[Saved data entries]
BEGIN

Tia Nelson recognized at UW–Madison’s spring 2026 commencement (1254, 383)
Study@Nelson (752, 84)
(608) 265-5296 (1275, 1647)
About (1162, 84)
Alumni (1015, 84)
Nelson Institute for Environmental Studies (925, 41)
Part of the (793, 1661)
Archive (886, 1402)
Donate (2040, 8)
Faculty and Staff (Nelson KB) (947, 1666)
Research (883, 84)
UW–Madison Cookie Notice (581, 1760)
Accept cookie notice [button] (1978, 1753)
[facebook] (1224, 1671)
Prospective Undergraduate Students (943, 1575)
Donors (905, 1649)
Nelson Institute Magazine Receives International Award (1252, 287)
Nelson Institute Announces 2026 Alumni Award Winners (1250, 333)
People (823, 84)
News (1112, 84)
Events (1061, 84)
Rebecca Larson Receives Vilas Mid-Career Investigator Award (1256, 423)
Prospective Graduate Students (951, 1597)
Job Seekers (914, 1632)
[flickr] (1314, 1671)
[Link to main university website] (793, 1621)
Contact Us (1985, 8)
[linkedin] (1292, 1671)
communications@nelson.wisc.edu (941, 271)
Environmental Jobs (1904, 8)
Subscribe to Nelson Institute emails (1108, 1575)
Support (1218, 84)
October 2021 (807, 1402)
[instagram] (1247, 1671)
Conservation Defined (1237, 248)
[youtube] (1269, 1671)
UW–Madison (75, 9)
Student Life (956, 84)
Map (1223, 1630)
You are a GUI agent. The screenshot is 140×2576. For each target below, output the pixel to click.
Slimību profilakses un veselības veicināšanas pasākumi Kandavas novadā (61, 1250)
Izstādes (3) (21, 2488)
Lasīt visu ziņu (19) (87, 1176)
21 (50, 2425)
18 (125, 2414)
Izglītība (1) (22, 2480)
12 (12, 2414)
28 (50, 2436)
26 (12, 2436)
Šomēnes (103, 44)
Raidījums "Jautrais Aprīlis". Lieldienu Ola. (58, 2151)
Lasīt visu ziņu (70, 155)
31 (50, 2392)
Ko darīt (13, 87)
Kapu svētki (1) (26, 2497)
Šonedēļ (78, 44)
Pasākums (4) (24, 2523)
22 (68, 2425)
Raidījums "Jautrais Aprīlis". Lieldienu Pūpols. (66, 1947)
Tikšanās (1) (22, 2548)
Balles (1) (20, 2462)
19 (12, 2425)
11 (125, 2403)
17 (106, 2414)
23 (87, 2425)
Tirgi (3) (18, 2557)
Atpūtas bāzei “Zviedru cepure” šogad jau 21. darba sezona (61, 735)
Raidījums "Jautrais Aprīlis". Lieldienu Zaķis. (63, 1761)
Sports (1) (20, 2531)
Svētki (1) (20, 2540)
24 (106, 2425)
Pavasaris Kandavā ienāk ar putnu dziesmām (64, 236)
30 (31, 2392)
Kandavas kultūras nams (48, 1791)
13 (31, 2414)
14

END

Requirement: The answer must be an exact copy of the lines from the one containing "Tikšanās (1) (22, 2548)" through the last line of the records, both included.

Task result:
Tikšanās (1) (22, 2548)
Balles (1) (20, 2462)
19 (12, 2425)
11 (125, 2403)
17 (106, 2414)
23 (87, 2425)
Tirgi (3) (18, 2557)
Atpūtas bāzei “Zviedru cepure” šogad jau 21. darba sezona (61, 735)
Raidījums "Jautrais Aprīlis". Lieldienu Zaķis. (63, 1761)
Sports (1) (20, 2531)
Svētki (1) (20, 2540)
24 (106, 2425)
Pavasaris Kandavā ienāk ar putnu dziesmām (64, 236)
30 (31, 2392)
Kandavas kultūras nams (48, 1791)
13 (31, 2414)
14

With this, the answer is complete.